Senecan Tragedy: Phaedra 

  1. Are we supposed to sympathize with Phaedra or Hippolytus? 
  2. What role does the nurse play? Is she just a passive character, or does she have a more sinister part?
  3. How are the gods described in the play? How seriously should we take these descriptions?
  4. How does the play distinguish between love and lust? Which is Phaedra consumed with? Is Cupid a real thing, a metaphor, or just an excuse?
  5. How is Phaedra reminiscent of the Julio-Claudian women we met in Tacitus and Suetonius?


Senecan Tragedy: Oedipus

  1. What does the play show about the role of the king, his authority, and his relationship with his subjects?
  2. What is the point of the long description of a sacrifice? What does it show about the world?
  3. In the famous Oedipus of Sophocles Tiresias already knows everything when he meets Oedipus - how does making him ignorant change the focus of the play?
  4. How does the necromancy scene (530ff) compare to the scene in Lucan? 
  5. Why does Oedipus blind himself? How does this compare with Sophocles (if you’ve read his Oedipus)?
  6. What is the nature of Oedipus’s guilt?


Senecan Tragedy: Medea

  1. How does Medea introduce herself? Are we supposed to feel sympathy for her?
  2. How does Medea compare to Phaedra? How does she compare to the Julian-Claudian women?
  3. What does this play reveal about fault, about crime, about responsibility? Are we supposed to find Jason’s arguments or Medea’s arguments more convincing?
  4. What characterizes Medea as a witch? How might this be particularly significant with regards to Stoic beliefs? How does she compare with Erichtho in Lucan?
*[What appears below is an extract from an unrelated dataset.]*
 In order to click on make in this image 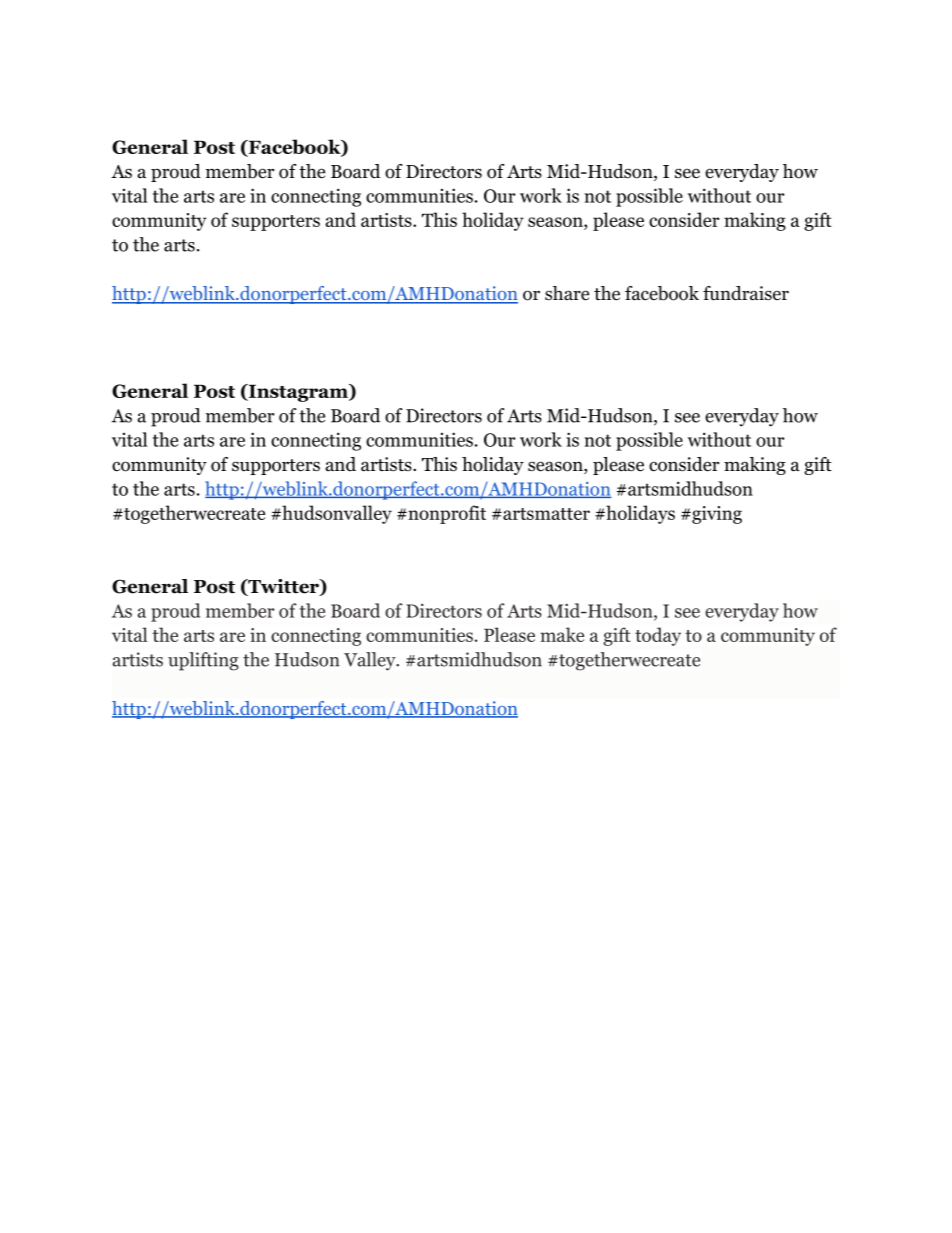, I will do `click(562, 634)`.
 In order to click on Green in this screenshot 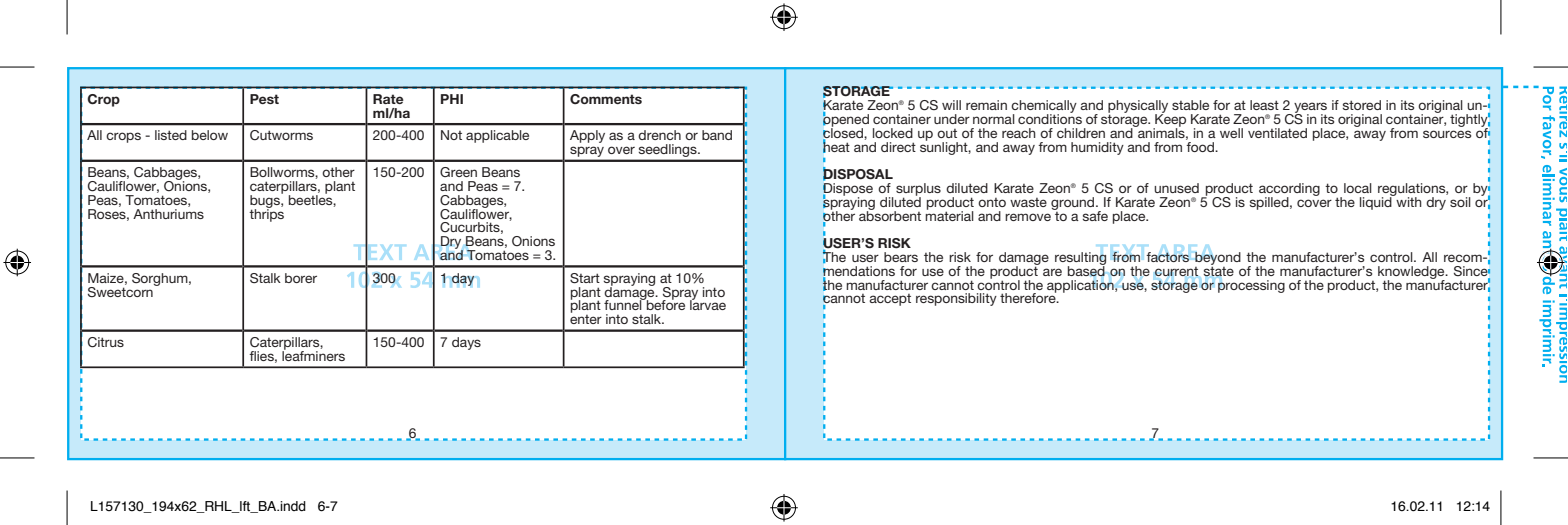, I will do `click(458, 172)`.
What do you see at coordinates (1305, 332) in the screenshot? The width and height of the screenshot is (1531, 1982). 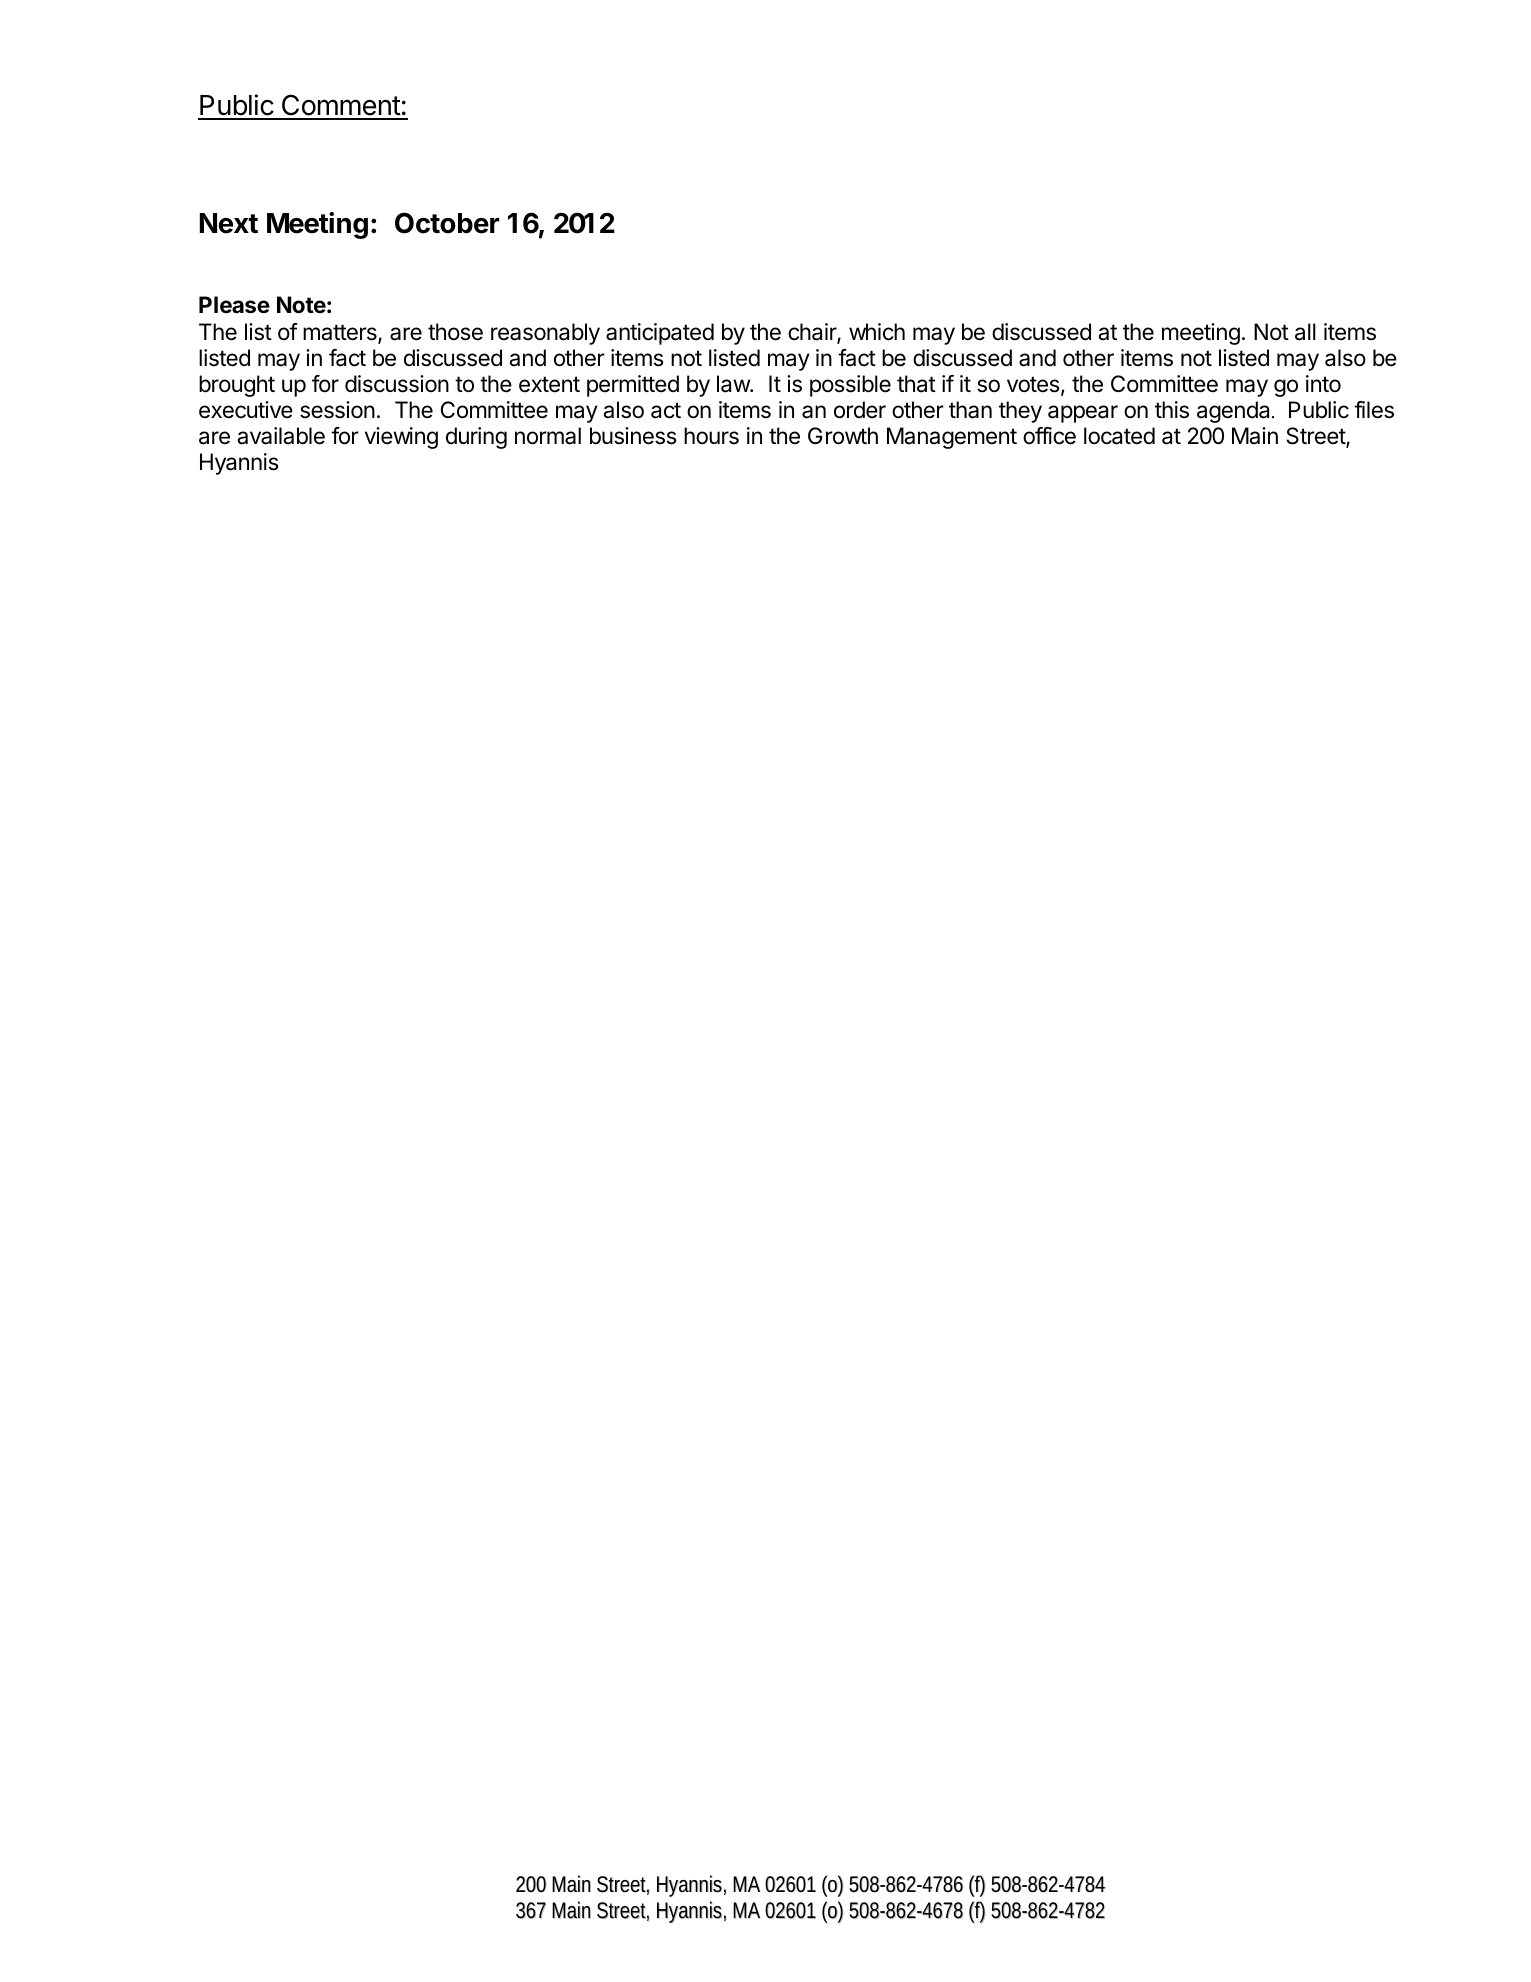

Senecan Tragedy: Trojan Women

  1. How is death presented in the play? How does this conform (or not conform) with Seneca’s Stoicism, especially in the Letters to Lucilius?
  2. What does the play show about the nature of war, about revenge, about justice?
  3. What does the play tell us about pain and suffering?
  4. How are the various Greek commanders (Agamemnon, Ulysses) depicted? Are they villains, or is there more to them?
  5. The Romans believed they were descended from the Trojans - does this affect how we read the play?


Senecan Tragedy: Hercules Furens

  1. How is Hercules a Stoic hero?
  2. What does this show about how Seneca views the gods and their relationship with man?
  3. What is the nature of Juno’s anger? How does it compare with what Seneca wrote in the On Anger that we read? 
  4. How does Lycus compare to the other Senecan rulers so far (Creon, Theseus, Oedipus)? Do any of them seem to be commenting on the Julio-Claudians?
  5. How does Theseus’s description of the underworld fit into Stoic belief? How does it contradict it?
  6. Is this play a Stoic allegory?
  7. What does the play show about culpability? About how we deal with adversity? How does this compare with the other plays, especially the Oedipus?


Senecan Tragedy: Thyestes

  1. What does this play show about how Seneca views sin, guilt, crime, and punishment?
  2. Does the traditional punishment of Tantalus described here fit Stoic beliefs?
  3. What elements of this story might particularly resonate during the age of Nero? How might they have been understood?
  4. What does this show about the power and responsibility of the king? How does Atreus compare with the other monarchs we’ve seen in Seneca?
  5. What is the role of suffering in the play? Of revenge? How do they compare to the other plays?
  6. How should we interpret the lack of punishment for Atreus in the play?